Victims are force fed to death, stabbed with a kebab skewer, or ... well, you get the picture. Returning to haunt Mrs Sethi, the ghosts end up helping her try to get Roopi married off. A cross between My Big Fat Greek Wedding and Shaun of the Dead, this film is a definite genre-bender. Chadha, 50, who co-writes her movies with Japanese-American film-maker husband Paul Mayeda Berges, intended it to be a horror film but "it took on its own life".

As a a comedy which plays with the conventions of horror, the ghosts are simply fodder for a gently comic treatment of generational, not just ethnic, tensions in Indian family life. Chadha, an OBE, produces films that explore the lives and challenges of British Indians, from fitting-in, to cultural alienation and arranged marriages.

"When an Indian girl like Roopi reaches 33 or 34 and is still single, it's a big deal for families. Parents feel their daughter is unfulfilled, incomplete and that they haven't fulfilled their responsibilities."

Chadha says it's just a very silly film about having a laugh, albeit with a strong female antagonist. "You don't really realise how many films aren't from that female perspective until you see one that is.

"There are very, very few films which show a girl who can be who she wants to be, have dreams and achieve them without having to be skinny like a model or celebrity."

Roopi, who has a fulfilling career, holds on to her cultural traditions and doesn't become skinny to get the guy, is a role model. Much like Chadha herself.

"I'm so comfortable and confident with my own cultural identity as a British Indian, and I know my audience around the world is part of a diaspora. By that I don't just mean Indians, I mean any people whose parents or grandparents or great-grandparents came from somewhere else ... .

"Those are the ideas I love to play with. Still, sometimes I feel like people want me to make Bend It Like Beckham over and over again."

She understands why: so many people loved her feel-good film about a soccer-mad Indian girl rebelling against her parents' traditional expectations. Likewise, Chadha rebels against expectations and pigeonholing in her work.

"I always try to do something a bit different: Bollywood musicals, British social realism, coming-of-age. But I always return to the same themes, as in Afterlife."

Look out for her cameo as the lady in orange at the wedding banquet at which the bride throws a tantrum - and food flies around the room - in a homage to Stephen King's Carrie and the Bollywood tradition of a wronged woman morphing into the Goddess of Destruction.

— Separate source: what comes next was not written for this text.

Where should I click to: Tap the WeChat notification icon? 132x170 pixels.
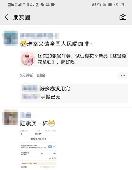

"It was absolutely hysterical to film. There was an elderly Indian woman who gets covered in food and that's my Mum. Then there's a boy who walks around with an orange stuck in his face and that's my nephew."

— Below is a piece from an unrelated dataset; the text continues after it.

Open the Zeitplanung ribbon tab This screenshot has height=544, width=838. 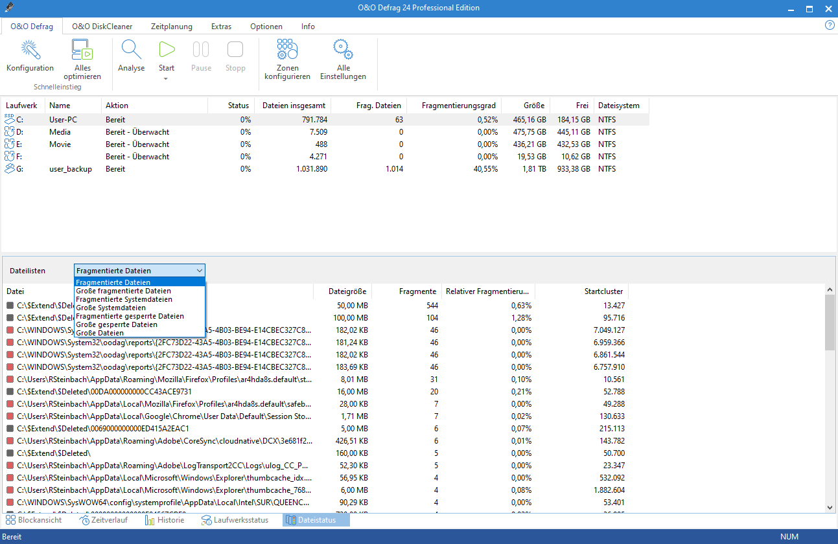(x=171, y=27)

In her own Indian tradition, she breaks a coconut at the start of every shoot. "It's a way of bringing us all together - launching a ship. It's such a privilege to spend your time doing something you love so much. I'm hugely lucky. The best thing about my life is I don't have to get up to an alarm clock."

Her beloved lie-ins vanished when her now 3-year-old twins, son Ronak and daughter Kumiko, arrived when she was 47.

What's it like living and working with her husband? "It works brilliantly as long as he does what I say! Being the director, I always have the last word and he knows that. But politically, culturally we're the same, so we laugh at the same things. So it works really well.

"The hardest thing is balancing the care of the twins but I've got to say motherhood makes you use your time better. Since they were born, I've made two movies and written a script for my next movie [Freedom At Midnight].

"It's a historical feature on India's independence from Britain in 1947, based on new evidence of what went on.

"I feel what I'm doing is creating a legacy," she says. "I'm recording and documenting lives: generally on the margins, not mainstream and particularly from a female perspective. I'm looking at the world, our history and our realities from this perspective. And I'm looking to have some kind of effect on people, whether it's charity or social action."

And if all people take from It's a Wonderful Afterlife is that you don't have to lose weight to get the guy - washed down with a good laugh - she'll be happy.

*It's A Wonderful Afterlife is in cinemas from Thursday.